By leveraging one or many of the use cases highlighted above, fund managers can focus on their investment strategy and alpha generation.

Keeping control

It’s worth noting that one of the biggest concerns about outsourcing trading often raised by management is that it could result in a loss of control or won’t deliver the performance needed. This couldn’t be further from reality. We have seen fund managers benefit from full transparency during the entire trade lifecycle, from the time the portfolio manager sends an order to the time the trade is executed – and having an experienced team of buy-side traders can result in deeper expertise and more refined processes.

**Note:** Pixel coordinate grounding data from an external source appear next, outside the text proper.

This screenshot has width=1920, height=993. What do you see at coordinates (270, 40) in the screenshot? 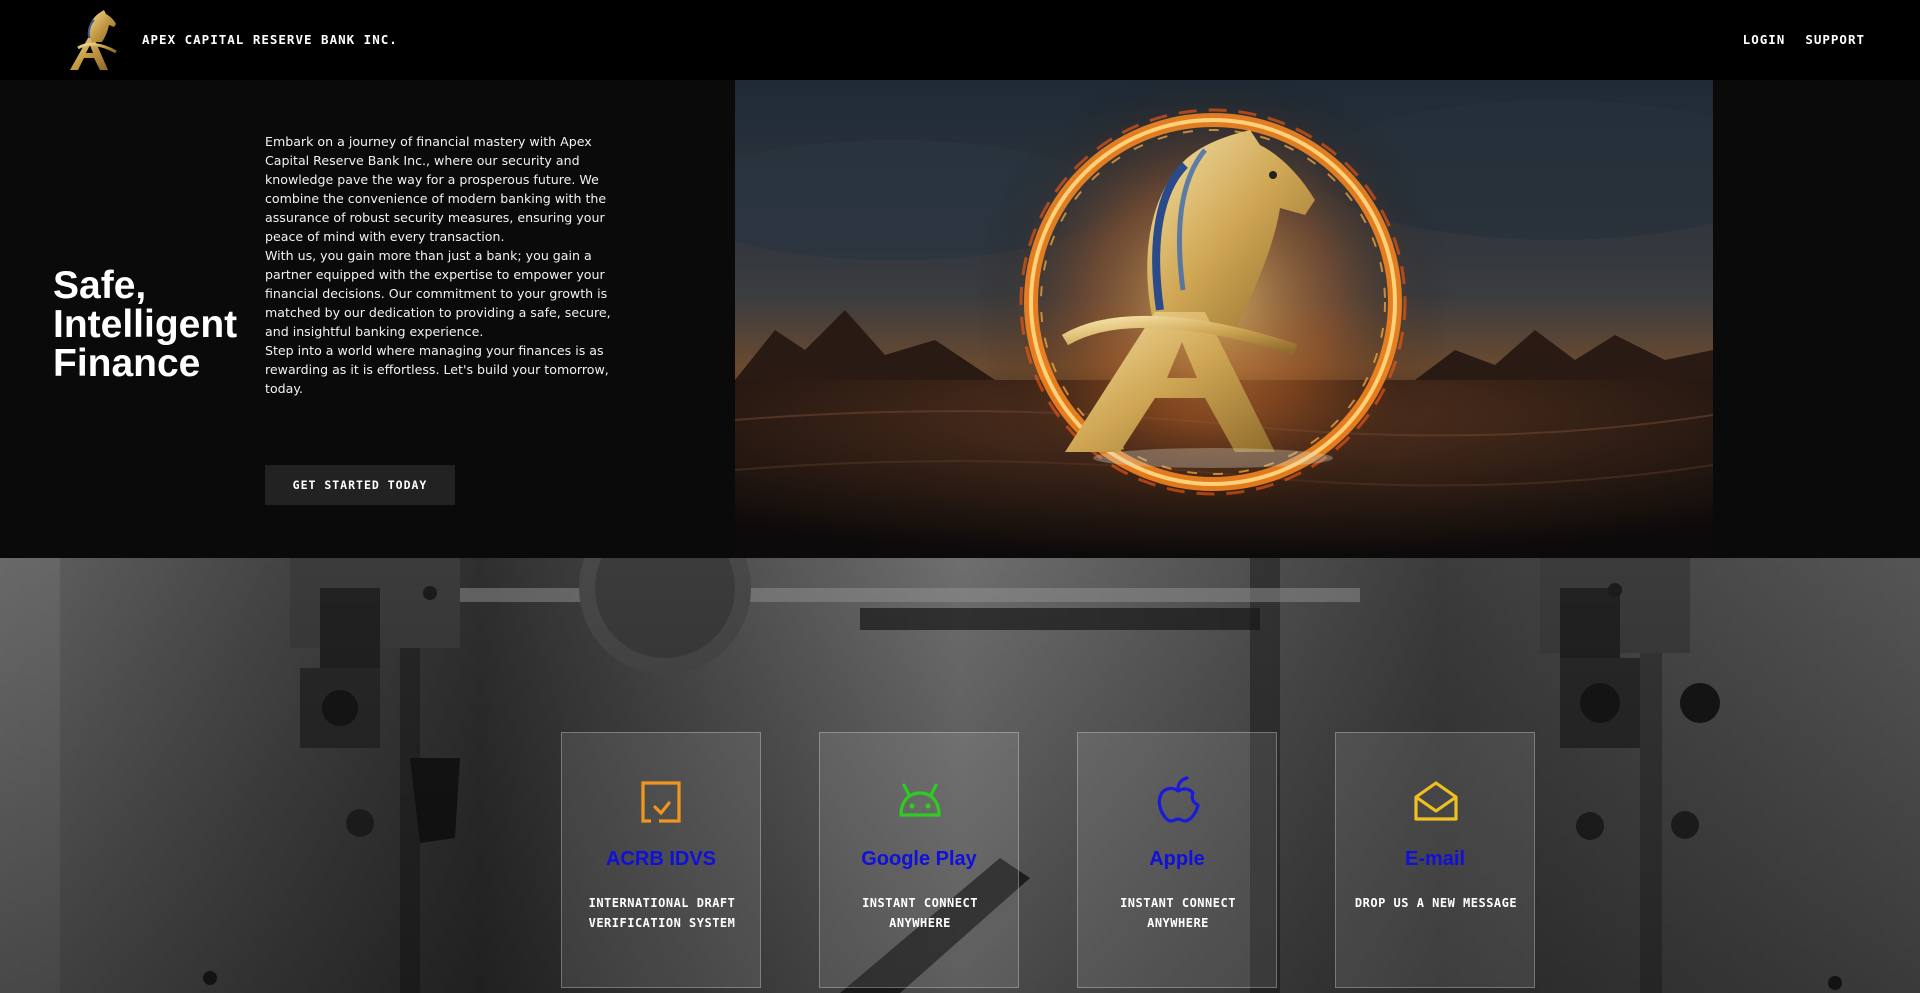
I see `brand-name: APEX CAPITAL RESERVE BANK INC.` at bounding box center [270, 40].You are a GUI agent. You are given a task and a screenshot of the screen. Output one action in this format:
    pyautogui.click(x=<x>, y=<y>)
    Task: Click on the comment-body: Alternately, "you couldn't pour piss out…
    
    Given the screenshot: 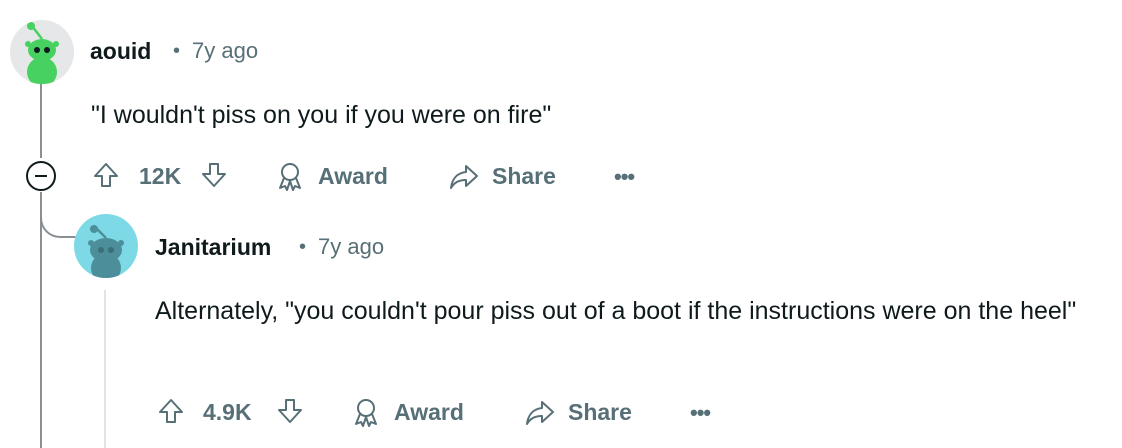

Far from a loss of control, outsourcing can provide access to a level of best practice and operational excellence that can be difficult to achieve with in-house resources. 

Selecting the right provider

As outsourcing continues to gain momentum and new players enter the market, the importance of selecting the right provider remains key. Proper due diligence on the breadth and depth of services on offer is critical. 

Key questions to ask include: How much operational support will there be? What is the pricing model?  What level of transparency, trade aggregation and reconciliation is provided by the outsourced trading solution?  How many traders do they have, and what level of buy-side experience do they possess? What is the breadth of the broker network and asset class coverage?  

Asking the right questions from the outset and getting the relationship right can go a long way to securing a mutually beneficial arrangement. A well-chosen provider becomes a true partner, fully integrating with your team and reflecting your values. They will be a valuable ally, strengthening operations and adding value, without sacrificing control or quality.

Think about the solutions that you need as opposed to the solutions being offered. This will ensure that the outsourced provider tailors the solution to fit your specific needs, aligned with your goals.